REIT status would allow the company to avoid paying corporate taxes, on condition that it distributes at least 90% of its earnings to shareholders as dividends and receives the bulk of its revenue from passive income such as rent.
It could also allow the company to take advantage of investors’ current enthusiasm for the investment vehicle.
Safe and Predictable
Indeed, investments that offer safe, predictable earnings from businesses that cater to people’s basic needs, such as REITs, become increasingly popular when the stock market weakens.

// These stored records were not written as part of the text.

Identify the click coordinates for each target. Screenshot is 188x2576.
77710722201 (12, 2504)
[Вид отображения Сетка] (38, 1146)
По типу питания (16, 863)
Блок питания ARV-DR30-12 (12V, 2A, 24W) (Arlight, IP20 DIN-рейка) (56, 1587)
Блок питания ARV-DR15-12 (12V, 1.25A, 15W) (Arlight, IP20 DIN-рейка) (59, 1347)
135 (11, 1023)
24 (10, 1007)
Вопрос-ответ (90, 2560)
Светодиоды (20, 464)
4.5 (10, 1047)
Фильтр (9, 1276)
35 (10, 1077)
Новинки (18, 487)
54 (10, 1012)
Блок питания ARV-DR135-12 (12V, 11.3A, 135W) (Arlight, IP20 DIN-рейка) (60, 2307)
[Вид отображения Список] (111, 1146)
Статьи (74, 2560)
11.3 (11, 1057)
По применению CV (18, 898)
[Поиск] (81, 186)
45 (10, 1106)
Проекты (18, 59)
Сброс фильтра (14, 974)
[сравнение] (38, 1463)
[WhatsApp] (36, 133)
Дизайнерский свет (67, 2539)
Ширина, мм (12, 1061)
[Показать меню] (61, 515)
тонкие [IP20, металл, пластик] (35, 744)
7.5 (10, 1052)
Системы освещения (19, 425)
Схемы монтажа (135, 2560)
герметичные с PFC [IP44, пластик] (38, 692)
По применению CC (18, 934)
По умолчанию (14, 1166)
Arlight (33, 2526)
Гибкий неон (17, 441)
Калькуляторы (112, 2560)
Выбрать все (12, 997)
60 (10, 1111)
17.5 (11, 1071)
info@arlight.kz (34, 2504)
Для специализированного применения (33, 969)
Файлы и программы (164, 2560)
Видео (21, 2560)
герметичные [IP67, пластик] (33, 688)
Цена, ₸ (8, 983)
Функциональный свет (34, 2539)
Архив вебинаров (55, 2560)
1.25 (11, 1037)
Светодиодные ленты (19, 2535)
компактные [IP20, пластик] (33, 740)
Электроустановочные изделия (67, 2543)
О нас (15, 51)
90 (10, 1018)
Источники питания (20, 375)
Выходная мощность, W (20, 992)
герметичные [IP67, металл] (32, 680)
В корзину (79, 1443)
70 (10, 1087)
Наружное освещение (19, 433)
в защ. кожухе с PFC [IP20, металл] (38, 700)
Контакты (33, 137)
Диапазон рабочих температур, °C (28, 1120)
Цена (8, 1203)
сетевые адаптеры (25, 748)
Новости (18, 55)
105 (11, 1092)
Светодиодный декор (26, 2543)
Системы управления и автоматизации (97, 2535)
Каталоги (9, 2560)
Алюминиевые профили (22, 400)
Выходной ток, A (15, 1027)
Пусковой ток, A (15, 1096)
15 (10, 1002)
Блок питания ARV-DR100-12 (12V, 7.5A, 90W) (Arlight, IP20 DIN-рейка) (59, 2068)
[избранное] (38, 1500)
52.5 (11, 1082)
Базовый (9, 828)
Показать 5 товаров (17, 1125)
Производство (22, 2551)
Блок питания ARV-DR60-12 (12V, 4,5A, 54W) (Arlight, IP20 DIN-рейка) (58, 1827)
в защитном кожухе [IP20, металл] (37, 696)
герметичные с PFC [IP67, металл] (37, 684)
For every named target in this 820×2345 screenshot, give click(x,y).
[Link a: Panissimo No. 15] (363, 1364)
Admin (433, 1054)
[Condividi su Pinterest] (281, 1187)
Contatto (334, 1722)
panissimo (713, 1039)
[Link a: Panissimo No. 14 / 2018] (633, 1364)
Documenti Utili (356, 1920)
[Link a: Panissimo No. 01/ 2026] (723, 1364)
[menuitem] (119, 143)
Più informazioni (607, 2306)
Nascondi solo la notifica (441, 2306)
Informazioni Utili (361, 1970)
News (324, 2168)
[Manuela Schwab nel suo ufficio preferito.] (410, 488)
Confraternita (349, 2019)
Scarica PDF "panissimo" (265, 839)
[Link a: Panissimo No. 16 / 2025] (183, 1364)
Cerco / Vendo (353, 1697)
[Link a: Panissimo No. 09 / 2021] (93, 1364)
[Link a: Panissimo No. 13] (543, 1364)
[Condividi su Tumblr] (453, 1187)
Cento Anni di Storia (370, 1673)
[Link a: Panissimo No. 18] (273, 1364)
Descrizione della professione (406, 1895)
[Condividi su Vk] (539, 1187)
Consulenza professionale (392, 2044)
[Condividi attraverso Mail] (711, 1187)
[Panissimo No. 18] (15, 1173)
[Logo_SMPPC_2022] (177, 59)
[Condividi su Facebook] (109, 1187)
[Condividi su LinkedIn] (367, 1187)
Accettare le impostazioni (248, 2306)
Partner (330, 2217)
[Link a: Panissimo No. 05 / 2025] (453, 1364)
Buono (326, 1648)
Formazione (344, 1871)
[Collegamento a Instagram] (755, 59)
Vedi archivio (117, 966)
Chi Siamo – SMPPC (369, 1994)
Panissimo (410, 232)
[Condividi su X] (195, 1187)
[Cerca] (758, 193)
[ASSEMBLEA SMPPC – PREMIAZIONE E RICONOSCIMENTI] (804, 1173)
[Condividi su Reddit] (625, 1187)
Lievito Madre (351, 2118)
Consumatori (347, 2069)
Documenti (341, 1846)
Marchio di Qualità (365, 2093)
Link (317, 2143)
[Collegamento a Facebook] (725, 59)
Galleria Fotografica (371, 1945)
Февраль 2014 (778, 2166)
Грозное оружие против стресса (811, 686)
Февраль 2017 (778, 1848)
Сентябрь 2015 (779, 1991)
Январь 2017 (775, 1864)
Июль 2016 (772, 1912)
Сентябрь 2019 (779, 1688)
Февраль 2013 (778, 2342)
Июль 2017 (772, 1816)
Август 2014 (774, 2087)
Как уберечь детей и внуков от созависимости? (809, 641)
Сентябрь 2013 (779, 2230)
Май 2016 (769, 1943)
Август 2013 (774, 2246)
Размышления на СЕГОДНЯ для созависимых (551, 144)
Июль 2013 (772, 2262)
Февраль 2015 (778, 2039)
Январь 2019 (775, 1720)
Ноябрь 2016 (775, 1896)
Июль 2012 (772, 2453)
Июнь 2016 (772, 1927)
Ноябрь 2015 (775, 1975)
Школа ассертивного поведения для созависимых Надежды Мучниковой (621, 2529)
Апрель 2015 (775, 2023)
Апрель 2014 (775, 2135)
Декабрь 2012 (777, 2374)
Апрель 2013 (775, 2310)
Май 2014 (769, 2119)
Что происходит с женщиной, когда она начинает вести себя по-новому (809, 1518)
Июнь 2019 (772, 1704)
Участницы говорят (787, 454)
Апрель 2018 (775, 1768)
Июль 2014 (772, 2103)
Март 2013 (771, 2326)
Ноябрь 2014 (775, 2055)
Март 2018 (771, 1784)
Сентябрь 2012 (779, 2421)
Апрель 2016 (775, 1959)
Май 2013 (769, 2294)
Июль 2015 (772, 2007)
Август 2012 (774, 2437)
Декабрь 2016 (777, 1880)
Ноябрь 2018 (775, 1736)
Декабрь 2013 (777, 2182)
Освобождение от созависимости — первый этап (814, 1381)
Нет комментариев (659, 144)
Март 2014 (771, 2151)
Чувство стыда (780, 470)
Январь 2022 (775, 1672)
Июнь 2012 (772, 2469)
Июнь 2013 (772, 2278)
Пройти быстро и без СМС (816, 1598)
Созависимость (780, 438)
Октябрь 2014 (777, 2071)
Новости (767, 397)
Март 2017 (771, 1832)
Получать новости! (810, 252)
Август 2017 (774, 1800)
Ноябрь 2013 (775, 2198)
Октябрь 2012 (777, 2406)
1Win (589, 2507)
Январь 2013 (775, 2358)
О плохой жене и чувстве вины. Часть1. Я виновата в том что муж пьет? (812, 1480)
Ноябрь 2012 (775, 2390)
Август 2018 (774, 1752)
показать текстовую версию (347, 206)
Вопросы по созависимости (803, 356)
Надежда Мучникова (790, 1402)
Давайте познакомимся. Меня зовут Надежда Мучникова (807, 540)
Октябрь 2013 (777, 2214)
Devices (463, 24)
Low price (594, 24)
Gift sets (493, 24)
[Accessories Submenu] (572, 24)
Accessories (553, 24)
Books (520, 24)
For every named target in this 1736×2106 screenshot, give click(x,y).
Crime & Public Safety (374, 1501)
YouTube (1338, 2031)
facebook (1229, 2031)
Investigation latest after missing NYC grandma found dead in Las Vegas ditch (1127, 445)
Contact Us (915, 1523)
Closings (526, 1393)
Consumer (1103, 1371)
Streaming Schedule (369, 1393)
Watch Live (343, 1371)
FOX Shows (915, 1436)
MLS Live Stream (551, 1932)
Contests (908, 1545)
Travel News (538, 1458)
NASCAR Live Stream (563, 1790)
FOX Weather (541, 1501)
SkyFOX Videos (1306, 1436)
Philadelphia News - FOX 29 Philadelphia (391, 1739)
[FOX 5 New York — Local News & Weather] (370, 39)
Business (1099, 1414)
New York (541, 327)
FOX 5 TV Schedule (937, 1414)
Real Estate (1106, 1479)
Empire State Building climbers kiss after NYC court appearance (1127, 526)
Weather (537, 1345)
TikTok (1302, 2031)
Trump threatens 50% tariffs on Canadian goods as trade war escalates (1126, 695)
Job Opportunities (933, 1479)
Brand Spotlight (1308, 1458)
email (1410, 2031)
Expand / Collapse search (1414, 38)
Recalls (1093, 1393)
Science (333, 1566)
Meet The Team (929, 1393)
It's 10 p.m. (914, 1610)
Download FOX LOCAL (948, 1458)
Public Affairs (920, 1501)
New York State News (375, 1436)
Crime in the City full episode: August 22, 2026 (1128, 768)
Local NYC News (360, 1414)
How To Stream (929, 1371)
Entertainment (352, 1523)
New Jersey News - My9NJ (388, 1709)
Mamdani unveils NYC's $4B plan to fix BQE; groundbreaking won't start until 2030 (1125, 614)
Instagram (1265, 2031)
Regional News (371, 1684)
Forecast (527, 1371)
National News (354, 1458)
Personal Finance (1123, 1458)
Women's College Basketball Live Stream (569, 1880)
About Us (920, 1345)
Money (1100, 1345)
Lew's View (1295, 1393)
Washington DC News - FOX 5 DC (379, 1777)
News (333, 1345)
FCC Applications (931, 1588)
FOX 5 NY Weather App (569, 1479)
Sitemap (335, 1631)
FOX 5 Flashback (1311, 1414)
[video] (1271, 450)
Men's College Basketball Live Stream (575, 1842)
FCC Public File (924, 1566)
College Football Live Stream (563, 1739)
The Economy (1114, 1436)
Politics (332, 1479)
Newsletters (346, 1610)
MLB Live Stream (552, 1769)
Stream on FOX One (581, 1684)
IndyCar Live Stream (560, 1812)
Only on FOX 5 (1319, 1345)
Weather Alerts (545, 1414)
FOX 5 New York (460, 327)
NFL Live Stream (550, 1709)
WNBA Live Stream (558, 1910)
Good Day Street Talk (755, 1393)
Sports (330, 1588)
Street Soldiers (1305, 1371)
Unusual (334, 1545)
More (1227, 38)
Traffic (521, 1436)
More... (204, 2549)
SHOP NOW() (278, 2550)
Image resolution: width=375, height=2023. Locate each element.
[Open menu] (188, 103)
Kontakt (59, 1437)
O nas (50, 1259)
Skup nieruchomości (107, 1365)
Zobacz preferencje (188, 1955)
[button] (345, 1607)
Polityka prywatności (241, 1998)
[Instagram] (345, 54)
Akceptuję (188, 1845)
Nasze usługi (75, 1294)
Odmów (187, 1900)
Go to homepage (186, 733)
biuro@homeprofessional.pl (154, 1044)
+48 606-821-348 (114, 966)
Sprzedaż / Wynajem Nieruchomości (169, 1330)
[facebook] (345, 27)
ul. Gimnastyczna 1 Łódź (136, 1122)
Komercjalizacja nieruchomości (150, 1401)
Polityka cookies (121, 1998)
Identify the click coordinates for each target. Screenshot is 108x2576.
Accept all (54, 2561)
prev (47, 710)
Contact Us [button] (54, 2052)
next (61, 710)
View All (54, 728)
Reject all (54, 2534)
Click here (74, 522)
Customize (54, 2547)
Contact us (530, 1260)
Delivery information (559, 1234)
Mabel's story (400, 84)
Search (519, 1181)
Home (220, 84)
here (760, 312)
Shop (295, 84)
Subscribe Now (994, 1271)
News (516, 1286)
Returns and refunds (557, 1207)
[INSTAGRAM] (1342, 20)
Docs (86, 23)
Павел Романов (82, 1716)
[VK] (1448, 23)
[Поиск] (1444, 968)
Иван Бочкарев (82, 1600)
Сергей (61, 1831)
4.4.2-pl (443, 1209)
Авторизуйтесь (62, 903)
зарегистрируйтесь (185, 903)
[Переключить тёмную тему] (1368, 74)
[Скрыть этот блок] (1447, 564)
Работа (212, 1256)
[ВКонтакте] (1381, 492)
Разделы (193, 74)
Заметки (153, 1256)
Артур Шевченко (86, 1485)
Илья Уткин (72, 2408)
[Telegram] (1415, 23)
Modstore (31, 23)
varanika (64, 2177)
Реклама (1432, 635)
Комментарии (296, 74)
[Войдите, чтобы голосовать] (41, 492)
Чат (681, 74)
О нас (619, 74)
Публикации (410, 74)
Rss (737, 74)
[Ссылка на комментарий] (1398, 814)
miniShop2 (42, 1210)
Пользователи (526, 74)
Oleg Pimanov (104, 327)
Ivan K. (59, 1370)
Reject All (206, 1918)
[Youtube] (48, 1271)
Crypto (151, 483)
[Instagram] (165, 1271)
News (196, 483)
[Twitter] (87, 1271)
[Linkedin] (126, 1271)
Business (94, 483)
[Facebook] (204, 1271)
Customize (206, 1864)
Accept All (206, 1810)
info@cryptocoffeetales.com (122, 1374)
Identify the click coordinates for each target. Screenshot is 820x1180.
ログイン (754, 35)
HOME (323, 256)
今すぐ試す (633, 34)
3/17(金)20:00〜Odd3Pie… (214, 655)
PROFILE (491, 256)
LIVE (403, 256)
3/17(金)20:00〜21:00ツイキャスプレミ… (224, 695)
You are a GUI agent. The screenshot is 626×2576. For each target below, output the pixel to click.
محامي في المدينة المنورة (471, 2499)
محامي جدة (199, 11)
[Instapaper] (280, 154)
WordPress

Between January and July this year, net-lease REITs returned 34% on average, including dividends, with tenants in the gasoline and convenience store area, such as Getty, outperforming their peers, according to the National Association of Real Estate Investment Trusts (NARIET).
Getty filed to sell 7.7 million common shares to raise the cash needed to pay down debt and make a special distribution to shareholders, its first step towards becoming a REIT.
Getty Realty owns more than 700 service stations and gas storage terminals in in the US. More than 90% of the properties are leased to Getty Petroleum Marketing Inc, which it split from in 1997, on a triple net lease basis.
This type of lease requires the tenant to pay all operating expenses, real estate taxes and insurance in addition to rent, which lowers any potential risk to the landlord.
When OAO LUKOIL acquired Getty Petroleum in January, long-term leases were signed with the new entity, through 2015 with renewal options through 2048. Speculation that the company would move towards converting to a REIT has abounded, driving up the share price.
Shareholders will be asked to approve the conversion on August. If approved, the company will assume REIT status retroactive to the beginning of 2001.